→ Your goal
Please copy every line of the records below word for word, omitting the pictures.
───
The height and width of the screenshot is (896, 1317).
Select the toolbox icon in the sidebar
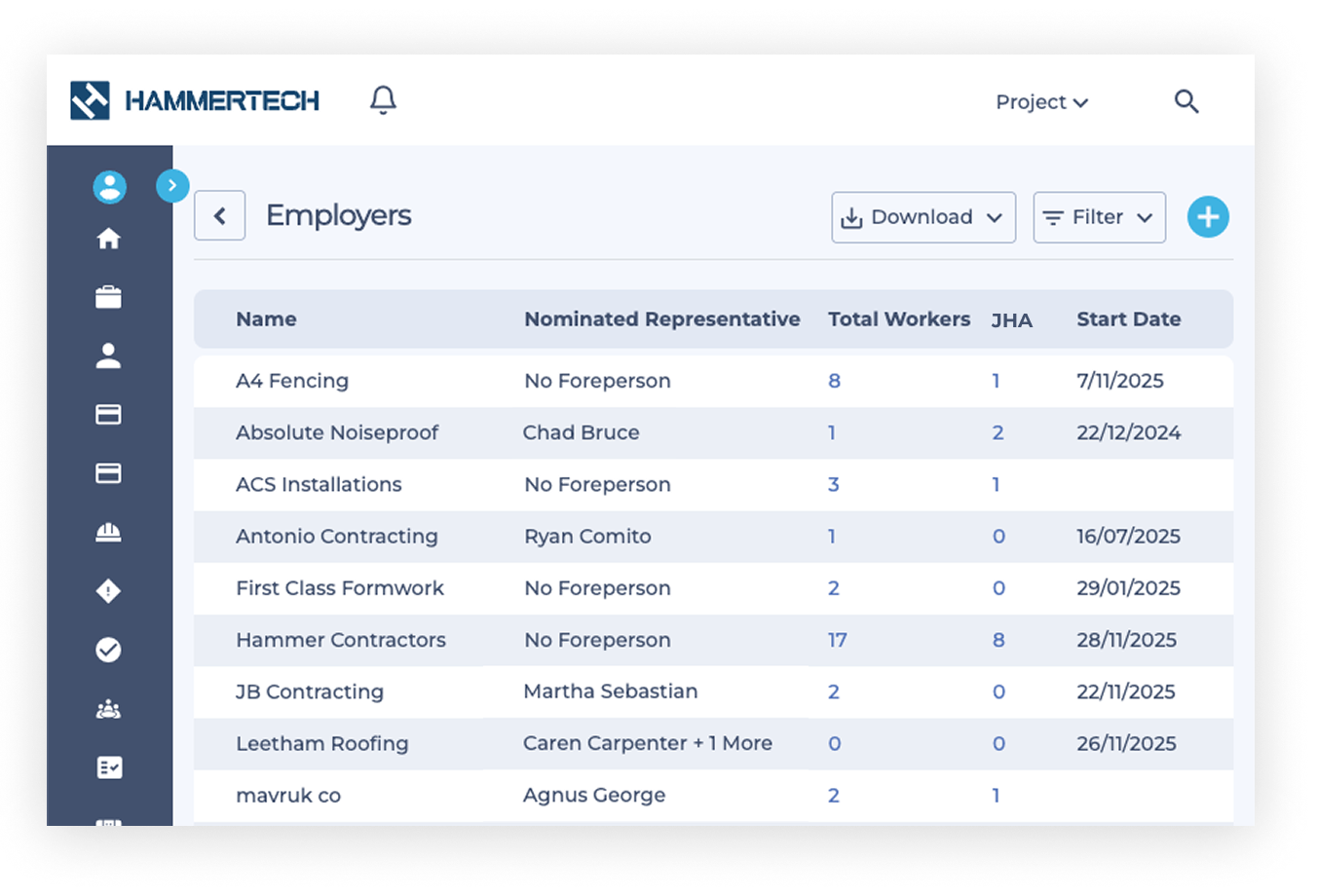pos(109,297)
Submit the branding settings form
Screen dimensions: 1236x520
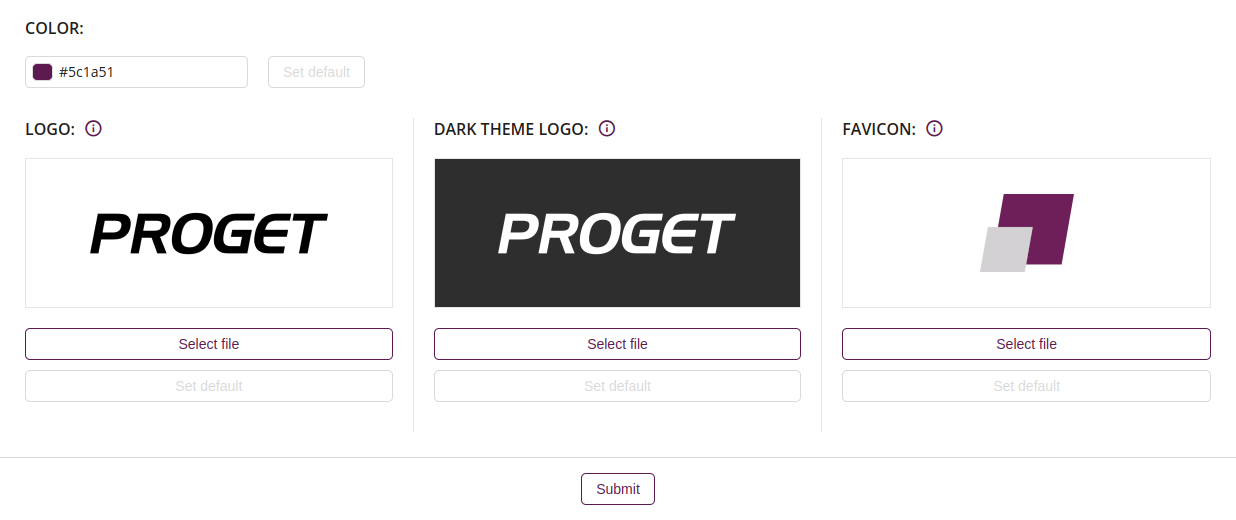pyautogui.click(x=618, y=489)
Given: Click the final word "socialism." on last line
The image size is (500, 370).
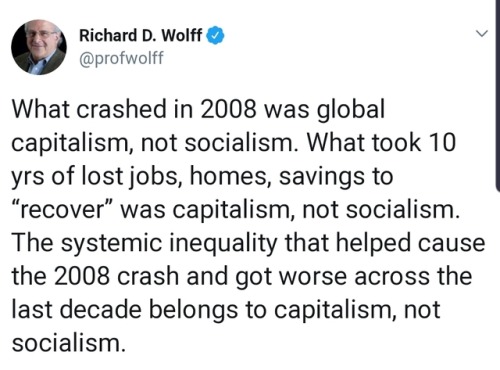Looking at the screenshot, I should pyautogui.click(x=69, y=343).
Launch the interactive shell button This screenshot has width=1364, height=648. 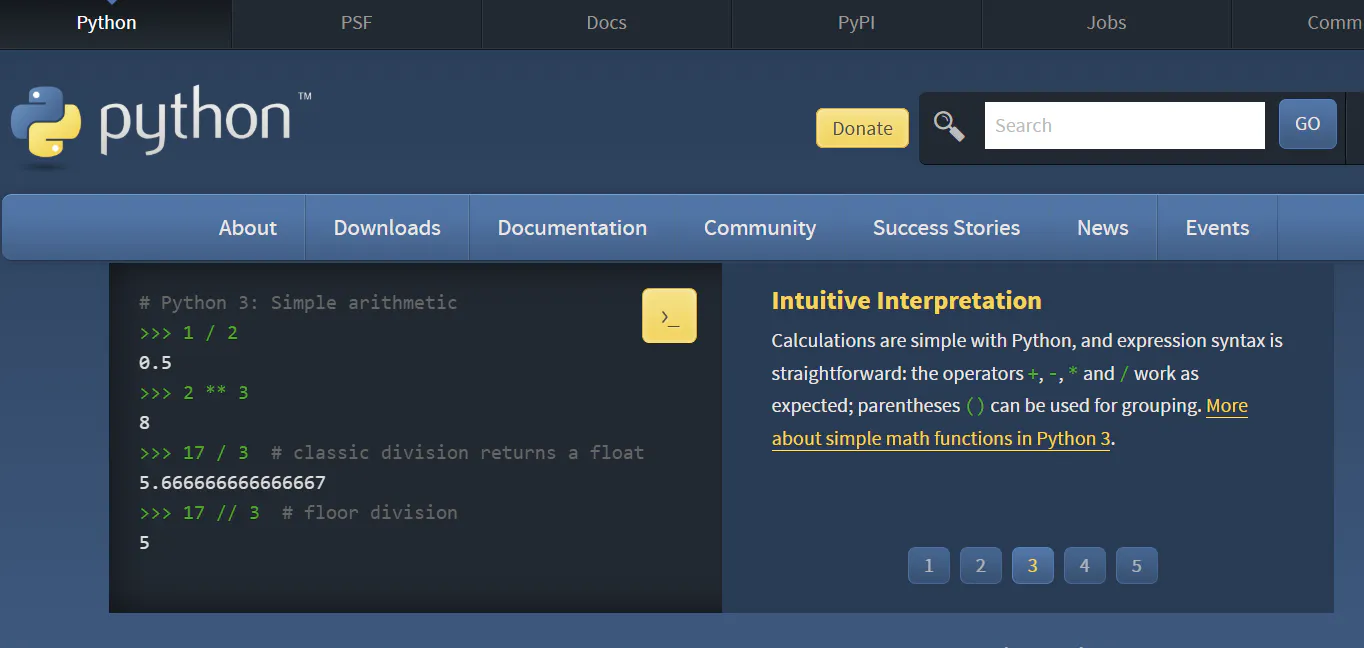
───
→ Written reply
The height and width of the screenshot is (896, 1317).
Select the toolbox icon in the sidebar
pos(109,297)
Submit the branding settings form
Screen dimensions: 1236x520
pyautogui.click(x=618, y=489)
Given: Click the final word "socialism." on last line
The image size is (500, 370).
Looking at the screenshot, I should pyautogui.click(x=69, y=343).
Launch the interactive shell button This screenshot has width=1364, height=648. 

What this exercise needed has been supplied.